Yamaha la farà leggera
A Novembre avevo parlato della Motiv, minicar progettata dalla Yamaha e presentata al salone di Tokyo, che si prospettava mossa sia da un sistema di propulsione tradizionale, sia ibrido. Ora si sa qualcosa di più di quest'ultima soluzione: è realizzata dalla Zytec, la società che ha sviluppato la parte elettrica della smart e, viste le somiglianze estetiche tra i due progetti, si direbbe proprio che Yamaha abbia generato un clone. Comunque, il motore elettrico da 25 kW pesa solo 13 kg, mentre il riduttore, necessario per l'elevata velocità massima di rotazione, 15.000 giri, circa 11. Se sommiamo anche l'inverter, 7,5 kg, fanno in totale 31.5 kg davvero poco per un gruppo motore. Ovviamente tale risparmio di peso deve compensare gli 8.8 kWh di batterie al litio, che contano per almeno 270 kg , ma nel complesso si prospetta una miniauto davvero light, che giustifica la struttura in tubi d'acciao e pannelli in resina, secondo le idee di Gordon Murray, il progettista, che ha sempre ritenuto le auto leggere l'ideale costruttivo anche fuori dalla F1.
Apple e Tesla, futuro comune
Tutti e due puntano al mercato top, entrambi hanno prodotti sofisticati e desiderabili grazie a un attenta politica di marketing. Parlo di Apple e Tesla, che nei rispettivi settori sembrano quasi aziende fotocopia.
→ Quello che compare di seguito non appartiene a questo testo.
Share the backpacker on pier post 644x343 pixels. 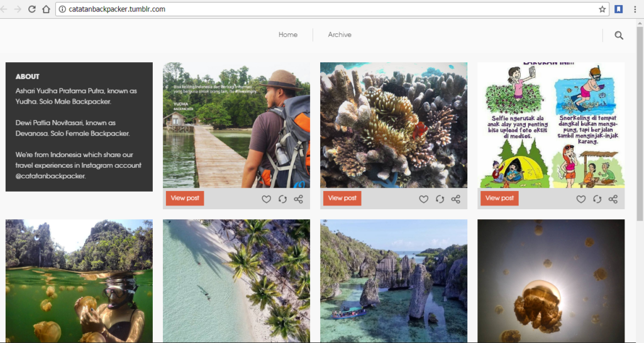299,199
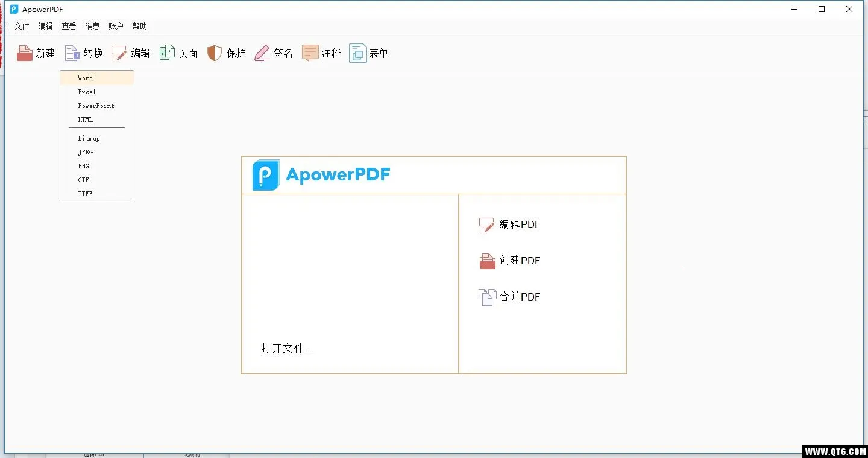Click the 新建 (New PDF) toolbar icon

point(36,53)
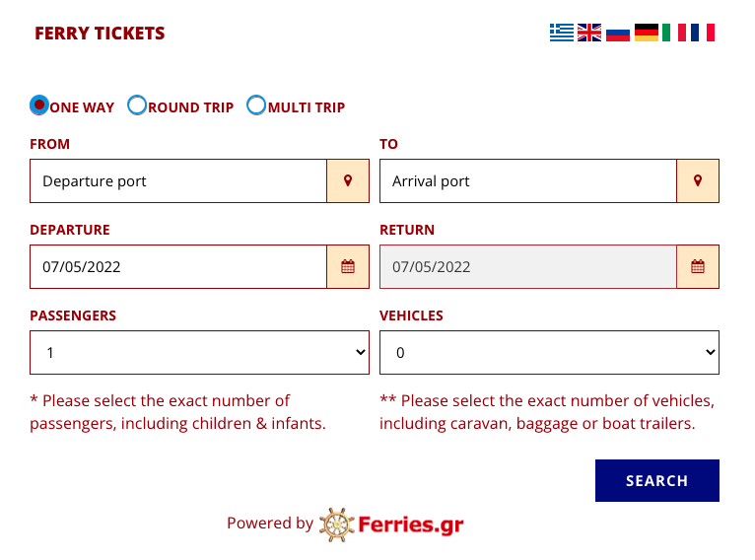Switch language using the Greek flag
This screenshot has height=560, width=755.
click(562, 33)

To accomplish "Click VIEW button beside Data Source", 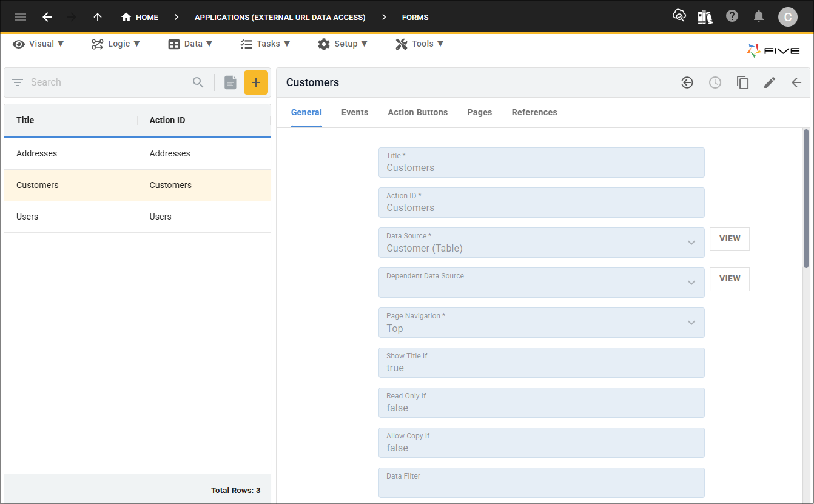I will 729,239.
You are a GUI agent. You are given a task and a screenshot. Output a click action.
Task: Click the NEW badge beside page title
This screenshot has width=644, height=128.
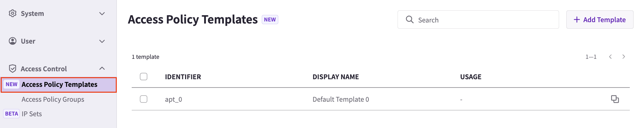coord(270,19)
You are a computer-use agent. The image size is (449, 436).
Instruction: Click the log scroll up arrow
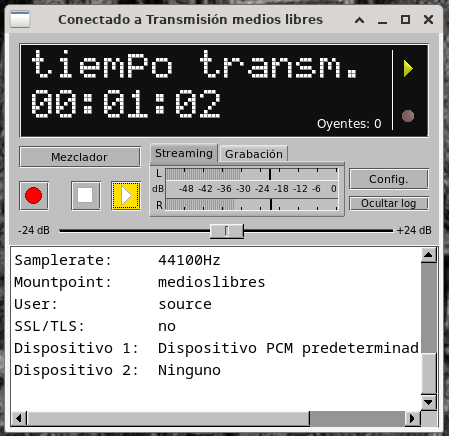tap(428, 255)
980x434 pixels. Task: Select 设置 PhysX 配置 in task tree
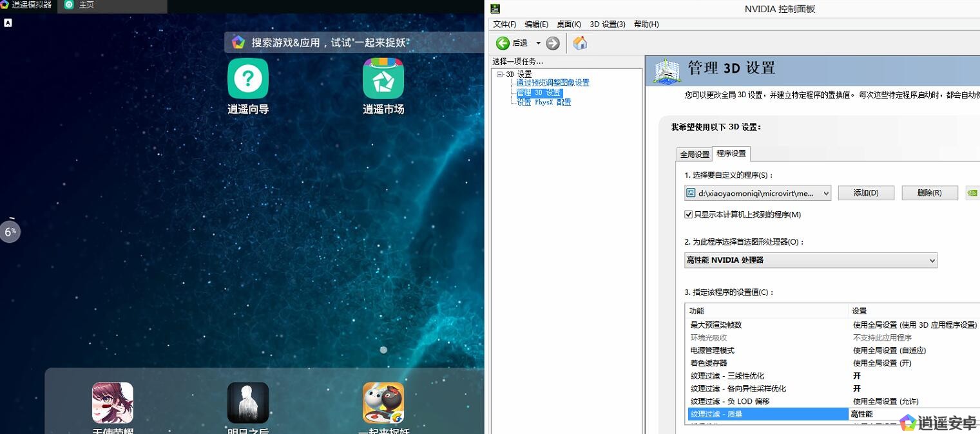544,102
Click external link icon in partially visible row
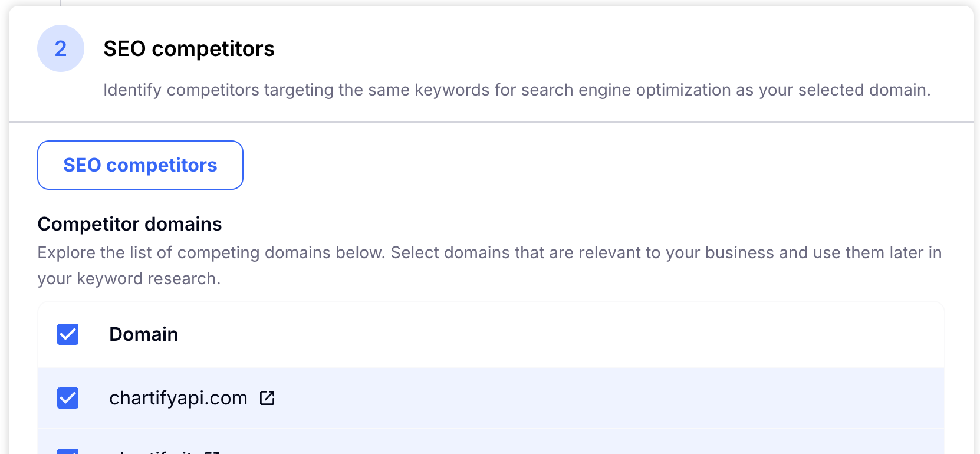This screenshot has height=454, width=980. click(212, 452)
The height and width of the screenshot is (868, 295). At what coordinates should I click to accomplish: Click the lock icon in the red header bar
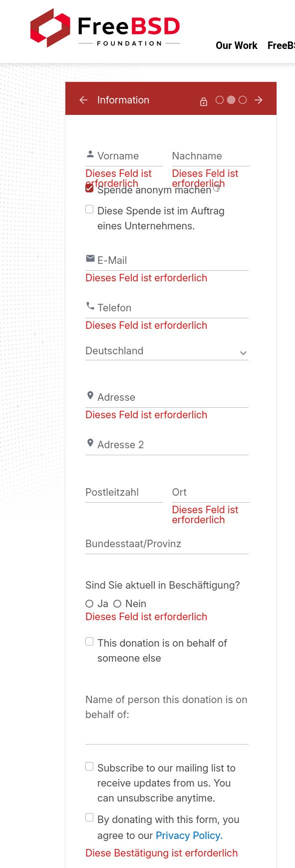(204, 101)
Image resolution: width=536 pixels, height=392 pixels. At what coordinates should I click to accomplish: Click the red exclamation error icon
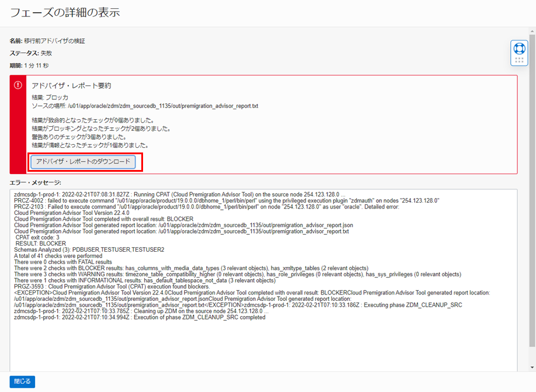point(18,85)
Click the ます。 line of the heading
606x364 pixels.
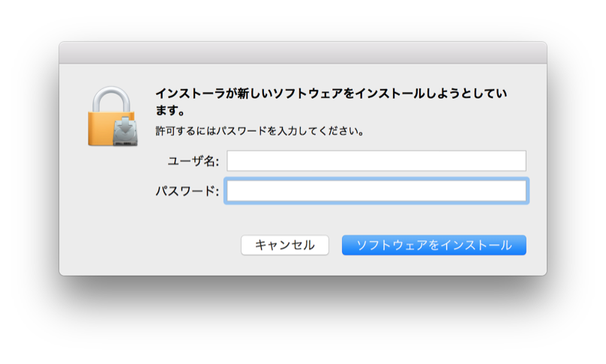(x=170, y=110)
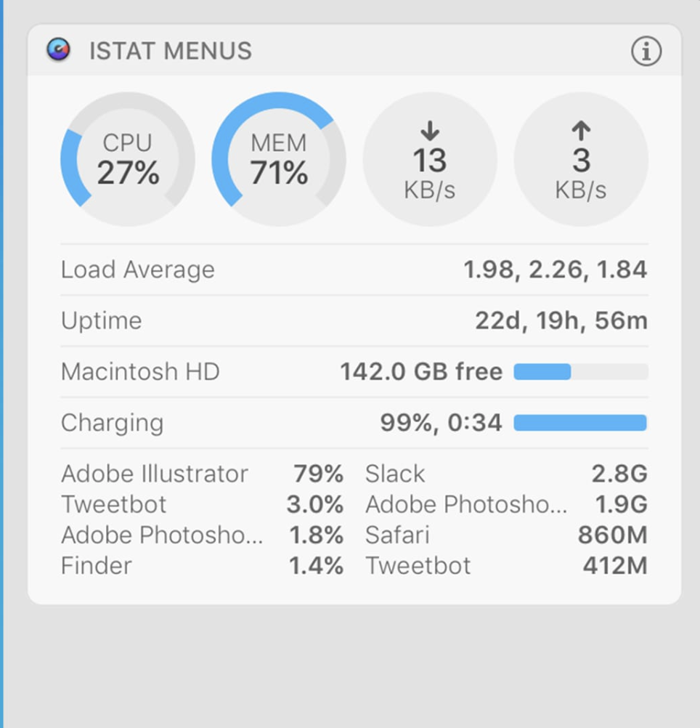Select Tweetbot using 3.0% CPU
The image size is (700, 728).
click(x=114, y=504)
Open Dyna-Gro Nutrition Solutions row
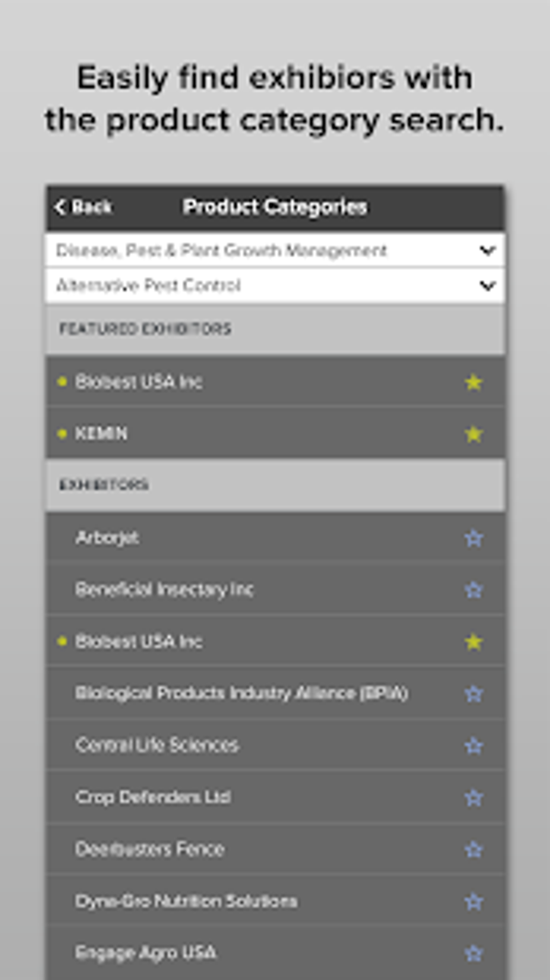Image resolution: width=550 pixels, height=980 pixels. click(x=186, y=901)
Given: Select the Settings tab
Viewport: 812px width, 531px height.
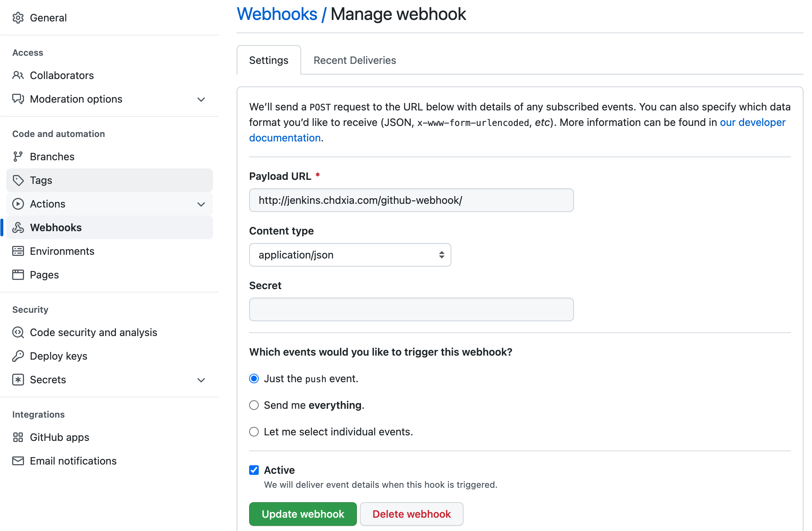Looking at the screenshot, I should pos(269,60).
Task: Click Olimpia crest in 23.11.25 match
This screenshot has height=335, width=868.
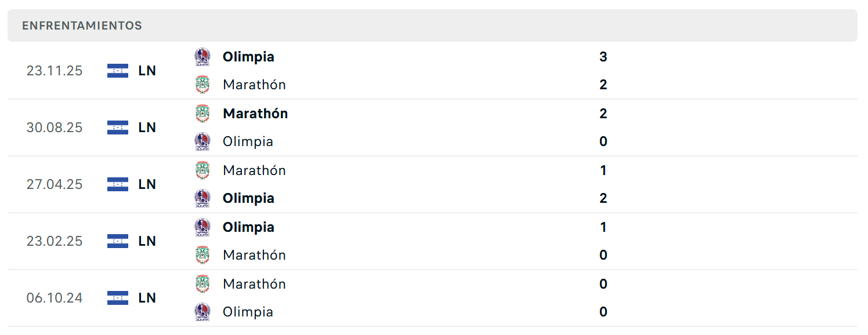Action: pyautogui.click(x=202, y=57)
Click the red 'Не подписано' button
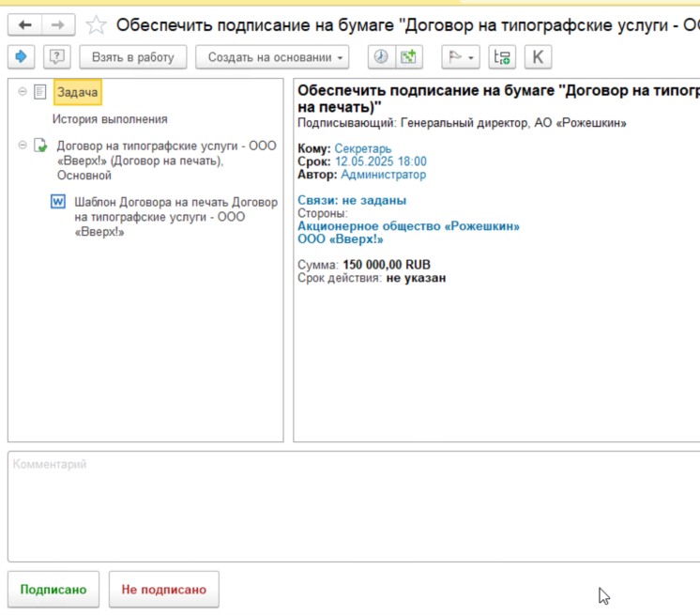 163,590
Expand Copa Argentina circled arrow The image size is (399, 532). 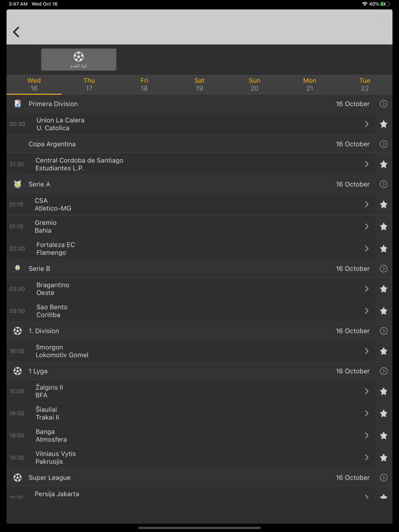click(383, 144)
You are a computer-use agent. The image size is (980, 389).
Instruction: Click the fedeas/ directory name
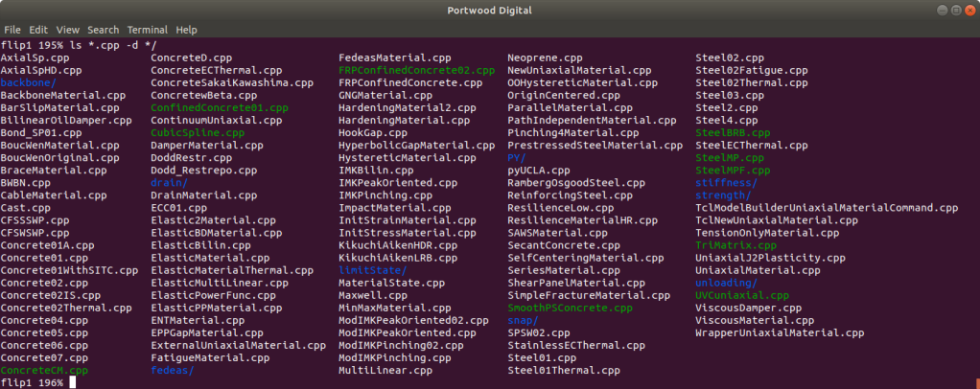point(173,370)
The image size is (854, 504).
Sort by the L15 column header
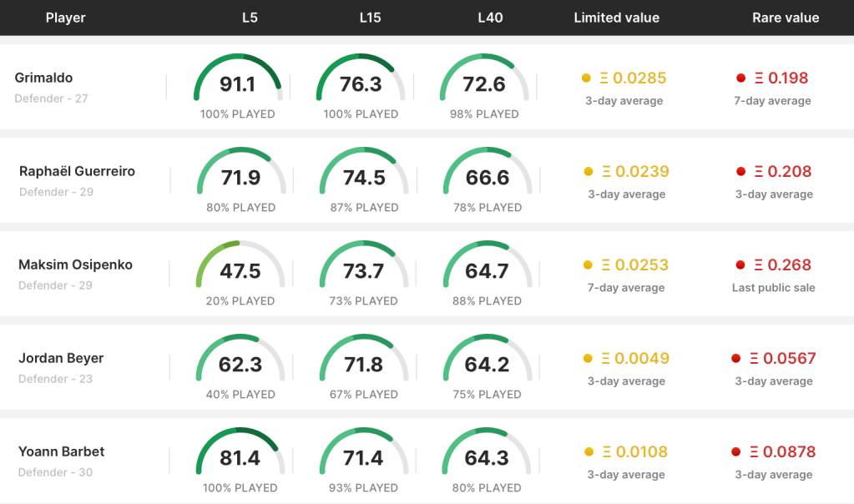(370, 18)
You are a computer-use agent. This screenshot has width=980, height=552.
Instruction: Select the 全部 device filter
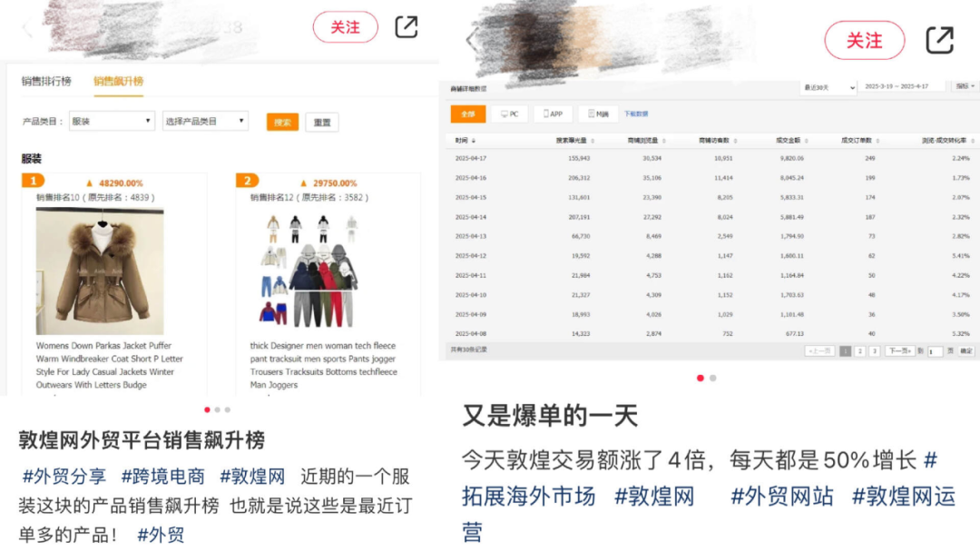coord(468,114)
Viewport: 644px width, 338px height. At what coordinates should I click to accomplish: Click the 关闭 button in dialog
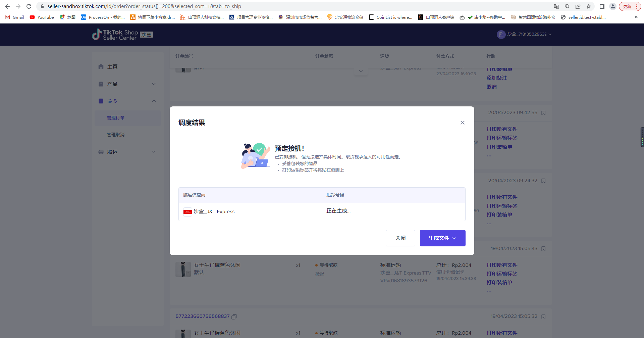[400, 238]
E pare che il colosso di Cupertino si sia definitivamente reso conto che il settore dell'autombile è ricco di prospettive (lo capissero anche da noi...) e che quindi intenda entrarci, ma con il partner giusto. Che sarebbe Tesla, produttore di auto esclusive, elettriche e decisamente all'avanguardia per le soluzioni adottate. Secondo il San Francisco Chronicle, infatti, si sarebbe già svolto un incontro ad alto livello per delineare una joint venture tra le due società, con l'obiettivo di dar vita una nuova vettura Tesla interamente equipaggiata con elettronica Apple, o addirittura in co-branding. Adrian Perica, capo del settore acquisizioni di Apple ha a disposizione un budget di 525 milioni di dollari, decisamente ricco quindi, e ci starebbe un cambio di strategia dell'azienda. Anche perché ormai le varie "i" della mela hanno perso slancio e non si prospettano più gli incrementi di giro d'affari a due cifre del passato. Aspettiamoci perciò il prossimo techno-oggetto del desiderio... su ruote.